Take Helena, California. There are two of them: Helena and St. Helena. So to illustrate the problem here, let's
relocate Spidey to the west coast. That way, when the computer goes to parse
20 Ingram St. Helena,
California, it has no way of knowing if it's Ingram St. in Helena, California, or if it's Ingram whatever
in St. Helena, California. That leaves the computer to try to determine intent, and hope for the best. This is a
problem inherent in using regular expressions (aka: regex) for parsing addresses.
Now as hard and as complicated as that is, it still has value. Going on the presumption that the parser accurately estimated the intent of the entry, it can then run it through a secondary process, as done in industries like address verification/validation. But more on that later.
So if you're looking to have your address broken down and identified, you're looking for parsing. It's a complicated method, but it has its payoffs.
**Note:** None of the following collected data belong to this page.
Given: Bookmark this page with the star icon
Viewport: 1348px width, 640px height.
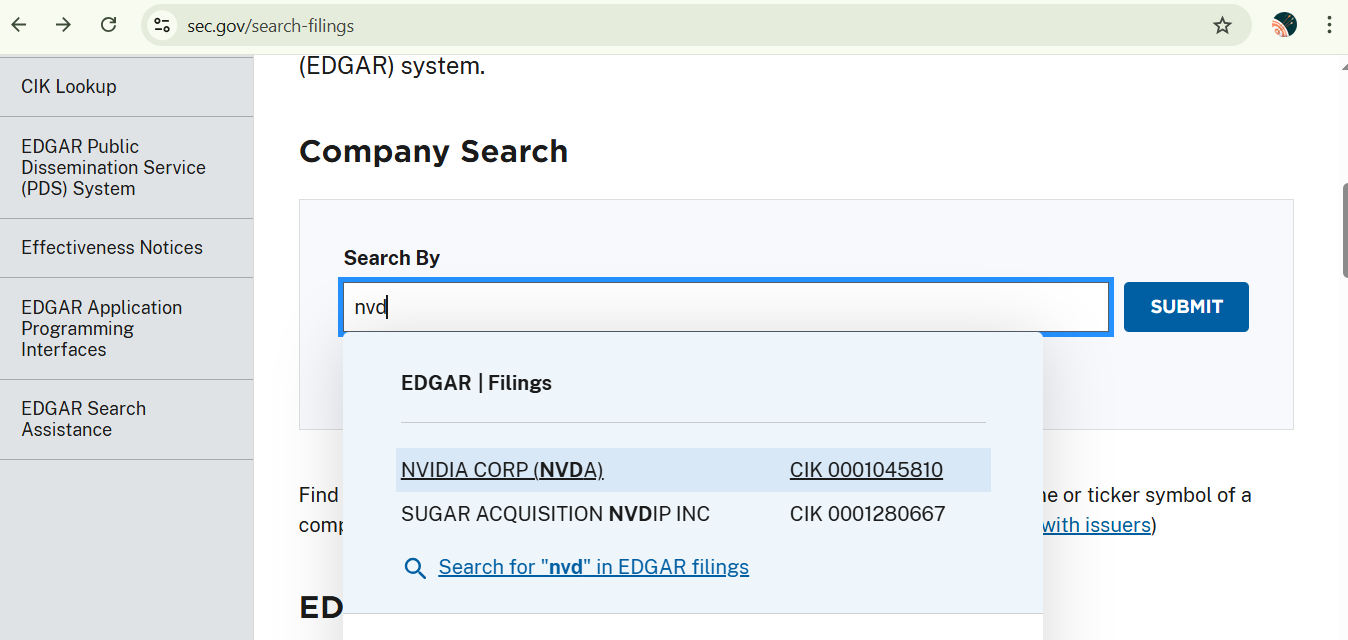Looking at the screenshot, I should click(x=1222, y=24).
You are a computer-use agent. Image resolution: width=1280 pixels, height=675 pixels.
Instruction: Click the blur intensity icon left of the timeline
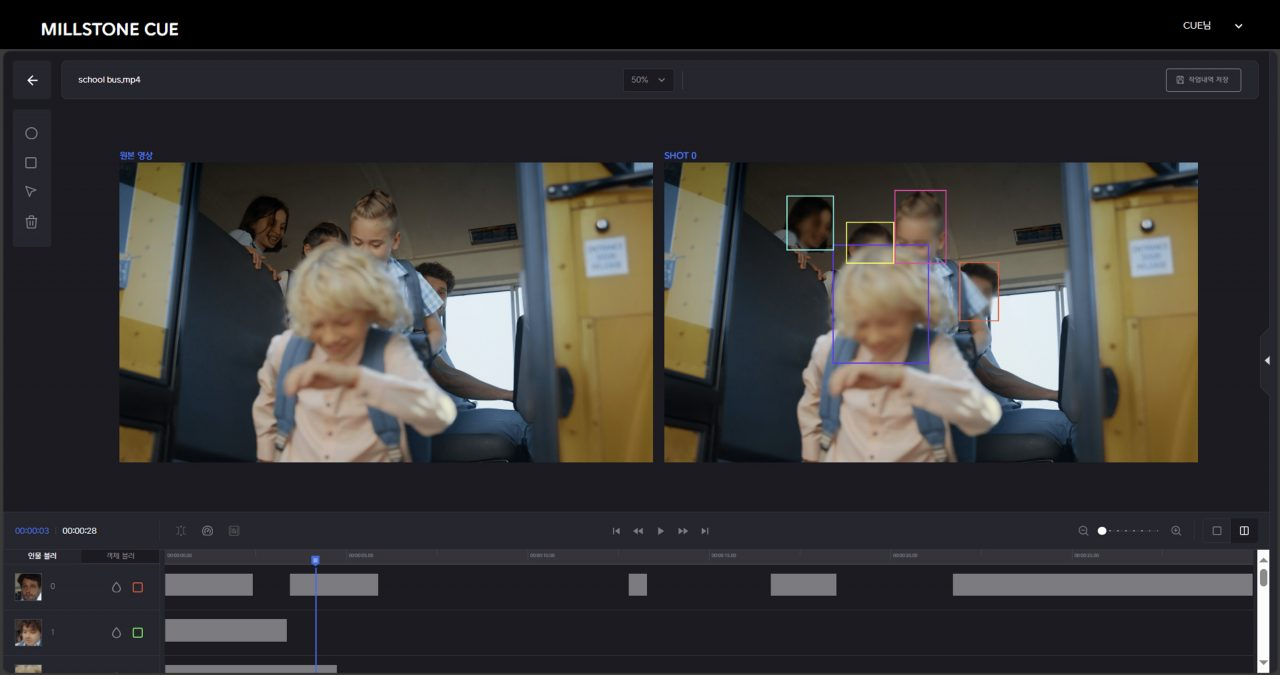pos(181,530)
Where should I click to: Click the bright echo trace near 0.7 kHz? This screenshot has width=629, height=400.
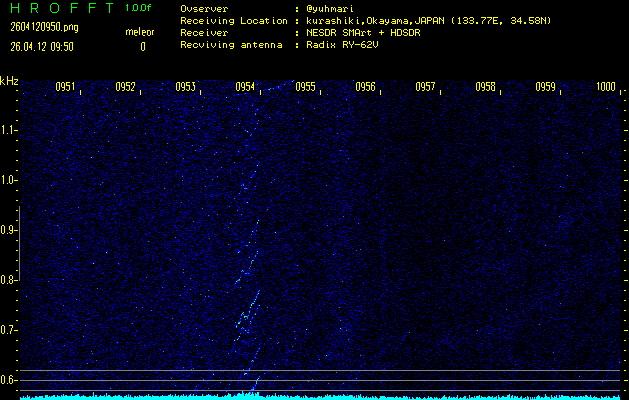(x=243, y=319)
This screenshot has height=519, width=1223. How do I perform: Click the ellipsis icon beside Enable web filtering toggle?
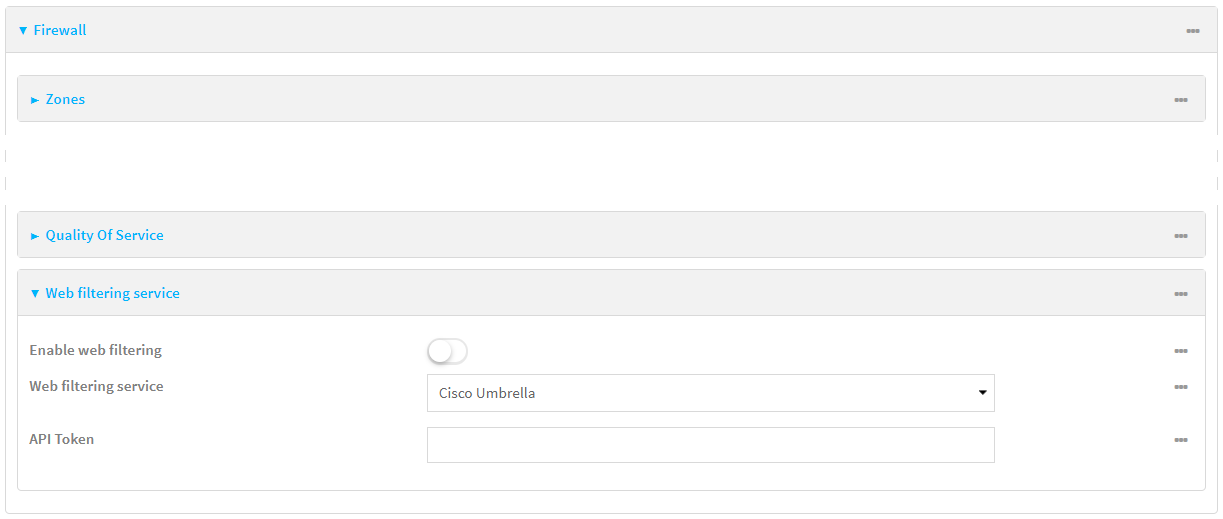[1180, 351]
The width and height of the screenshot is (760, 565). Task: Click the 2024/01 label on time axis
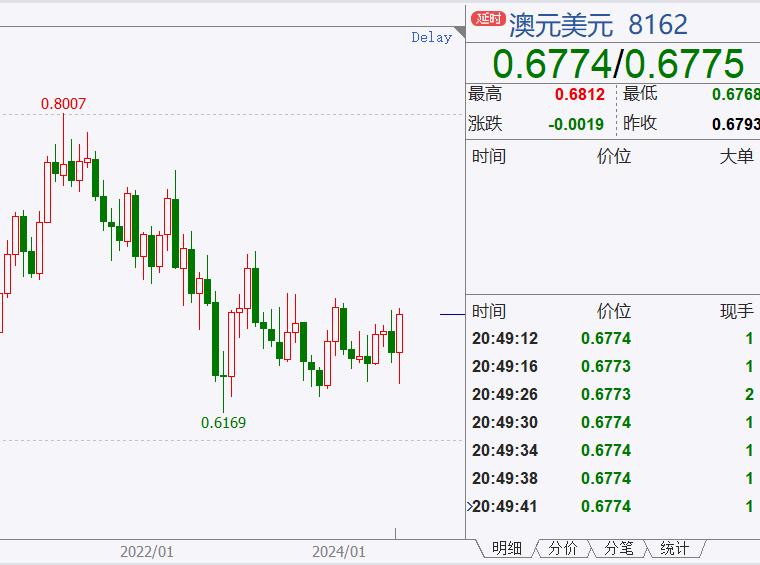coord(339,551)
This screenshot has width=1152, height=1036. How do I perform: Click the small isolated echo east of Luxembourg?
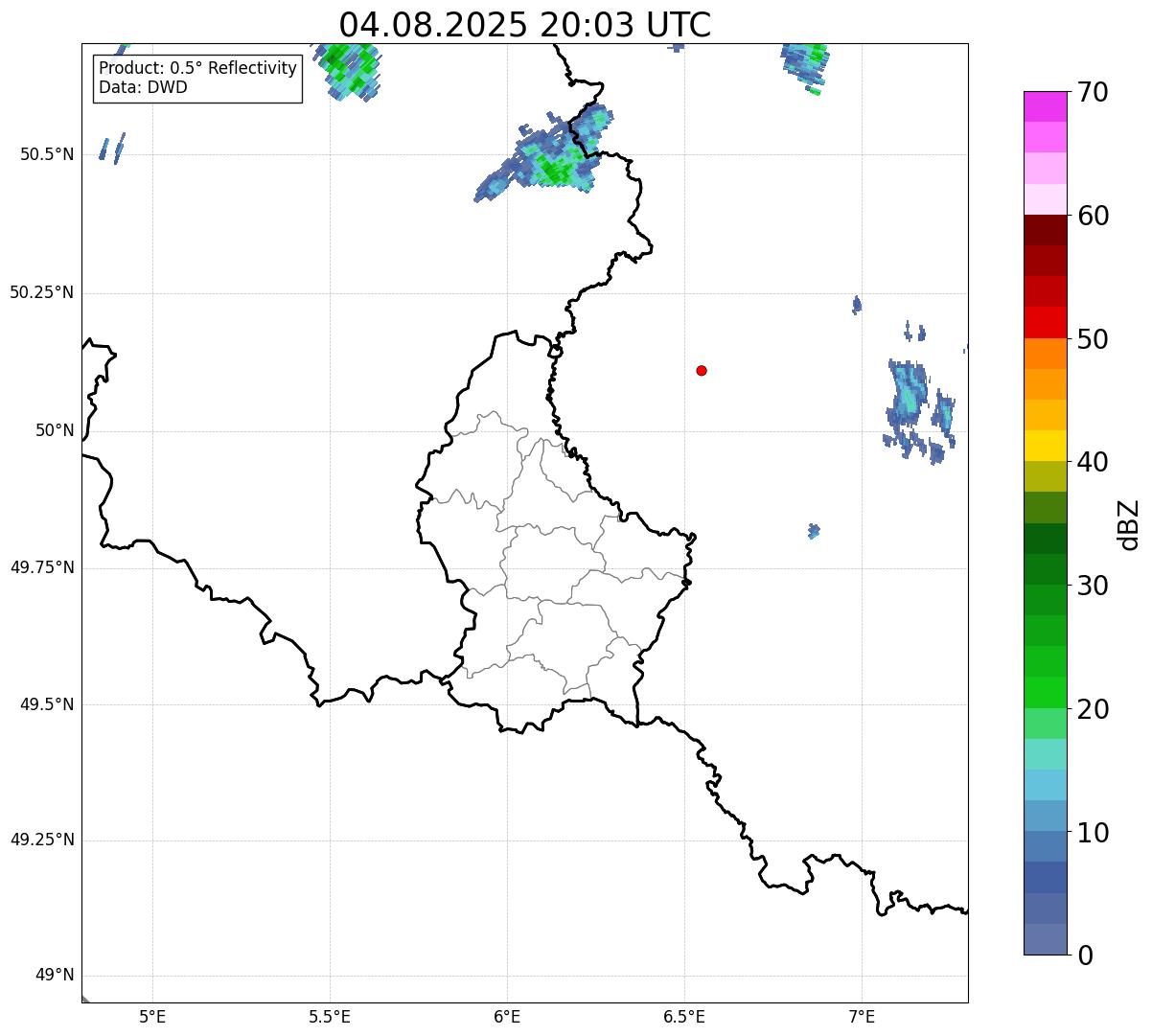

Standardization is when an address is reformatted to match the standards set by the USPS so it can be processed by them. When run through a standardizing program, addresses will be "cleaned up;" commas will be added between city and state if they're missing, words like "street" and "boulevard" will be abbreviated properly, words will be capitalized in keeping with the USPS system, and so on. In short, it's the process of making an address look like it was written by the postman himself.
Standardizing doesn't break anything down into components. Nothing is labeled or categorized by the end of the process. The word "street" is recognized because it's the word "street," not because of it's position in the syntax of the address.
So if you're looking to shape up that address list so it looks more professional, you're looking for standardization.
The ultimate form of "address scrubbing" is address validation (also known as address verification). Validation runs an address through a string of processes, and does at least three things: it parses the address, it standardizes the address, and it validates it. The validation part means that an address is compared against an authoritative database and checked to see if it is real.
An address currently receiving mail from the postal system will be returned by our system as valid, and is a real address. Addresses that, for whatever reason, do not currently receive mail are marked as invalid. That doesn't necessarily mean that the address is fictional; it just means that it's not currently in the system. An invalid address may or may not be real; a valid address is real for sure.
An address has to be standardized before being compared to the system, and the system has the addresses already broken down into parts. So, as part of the validation process, the address will be standardized, then compared, then returned with components accurately labeled.
Some validation providers do parsing in-house, so that even if an address fails to validate they can return its components to you and indicate which part failed the test. Not every provider does this, and even those who do can't guarantee 100% accuracy, due to the nature of parsing. It's simply not a foolproof system. Whether or not the parsing is done in-house, they can still standardize the address.
Open Source Address Validation
Validation requires access to an authoritative database, and the owners of that data (at least in the US) don't want their stuff strewn across the internet. So for US addresses, there is no truly open source solution for validation.
We hope this article has done its job and clarified some of the details that might be obfuscating your search for whichever of the above services you need. Along those lines, we would be remiss if we did not mention how we provide a significant amount of free address validation (which, as mentioned, includes the parsing/standardizing part), and the stuff you pay for is so reliable and lightning fast it merits the price.
The information delivered in this article was probably overkill, but a wise woman once told us that "nuking it from orbit is the only way to be sure."
We're pretty sure we're not taking that advice out of context.
In any case, good luck and happy hunting.